[Collected data entries]
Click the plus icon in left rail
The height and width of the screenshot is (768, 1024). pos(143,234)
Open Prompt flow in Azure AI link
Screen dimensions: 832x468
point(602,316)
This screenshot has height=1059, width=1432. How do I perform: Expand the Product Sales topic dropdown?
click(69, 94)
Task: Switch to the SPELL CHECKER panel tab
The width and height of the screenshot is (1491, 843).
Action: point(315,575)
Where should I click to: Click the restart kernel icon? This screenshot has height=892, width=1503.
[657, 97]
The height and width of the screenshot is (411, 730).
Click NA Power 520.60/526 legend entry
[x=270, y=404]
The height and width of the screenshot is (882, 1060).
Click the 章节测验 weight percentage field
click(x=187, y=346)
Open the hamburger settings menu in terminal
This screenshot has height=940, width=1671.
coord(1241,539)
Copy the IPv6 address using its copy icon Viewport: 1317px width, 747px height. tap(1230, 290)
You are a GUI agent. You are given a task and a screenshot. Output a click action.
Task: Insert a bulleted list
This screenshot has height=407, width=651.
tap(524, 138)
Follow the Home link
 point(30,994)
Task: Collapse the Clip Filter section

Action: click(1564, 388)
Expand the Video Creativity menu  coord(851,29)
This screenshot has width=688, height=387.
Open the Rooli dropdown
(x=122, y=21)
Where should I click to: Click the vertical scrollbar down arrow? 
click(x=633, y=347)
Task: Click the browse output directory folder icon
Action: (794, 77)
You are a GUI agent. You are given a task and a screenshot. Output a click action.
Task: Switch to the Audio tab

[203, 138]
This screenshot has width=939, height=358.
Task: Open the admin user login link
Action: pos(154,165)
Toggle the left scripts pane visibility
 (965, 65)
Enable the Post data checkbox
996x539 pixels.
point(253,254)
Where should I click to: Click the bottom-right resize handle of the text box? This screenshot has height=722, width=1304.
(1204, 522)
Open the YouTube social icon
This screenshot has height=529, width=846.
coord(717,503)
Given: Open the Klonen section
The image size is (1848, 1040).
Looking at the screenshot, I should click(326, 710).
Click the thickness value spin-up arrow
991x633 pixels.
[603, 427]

— Task to complete —
Each line above must be reproduced exactly as it stands.

— Expected output —
Click the plus icon in left rail
The height and width of the screenshot is (768, 1024). pos(143,234)
Open Prompt flow in Azure AI link
Screen dimensions: 832x468
point(602,316)
This screenshot has height=1059, width=1432. How do I perform: Expand the Product Sales topic dropdown?
click(69, 94)
Task: Switch to the SPELL CHECKER panel tab
The width and height of the screenshot is (1491, 843).
Action: point(315,575)
Where should I click to: Click the restart kernel icon? This screenshot has height=892, width=1503.
[657, 97]
The height and width of the screenshot is (411, 730).
Click NA Power 520.60/526 legend entry
[x=270, y=404]
The height and width of the screenshot is (882, 1060).
Click the 章节测验 weight percentage field
click(x=187, y=346)
Open the hamburger settings menu in terminal
This screenshot has height=940, width=1671.
coord(1241,539)
Copy the IPv6 address using its copy icon Viewport: 1317px width, 747px height. tap(1230, 290)
You are a GUI agent. You are given a task and a screenshot. Output a click action.
Task: Insert a bulleted list
This screenshot has height=407, width=651.
tap(524, 138)
Follow the Home link
 point(30,994)
Task: Collapse the Clip Filter section

Action: click(1564, 388)
Expand the Video Creativity menu  coord(851,29)
This screenshot has width=688, height=387.
Open the Rooli dropdown
(x=122, y=21)
Where should I click to: Click the vertical scrollbar down arrow? 
click(x=633, y=347)
Task: Click the browse output directory folder icon
Action: (794, 77)
You are a GUI agent. You are given a task and a screenshot. Output a click action.
Task: Switch to the Audio tab

[203, 138]
This screenshot has width=939, height=358.
Task: Open the admin user login link
Action: pos(154,165)
Toggle the left scripts pane visibility
 (965, 65)
Enable the Post data checkbox
996x539 pixels.
point(253,254)
Where should I click to: Click the bottom-right resize handle of the text box? This screenshot has height=722, width=1304.
(1204, 522)
Open the YouTube social icon
This screenshot has height=529, width=846.
coord(717,503)
Given: Open the Klonen section
The image size is (1848, 1040).
Looking at the screenshot, I should click(326, 710).
Click the thickness value spin-up arrow
991x633 pixels.
[603, 427]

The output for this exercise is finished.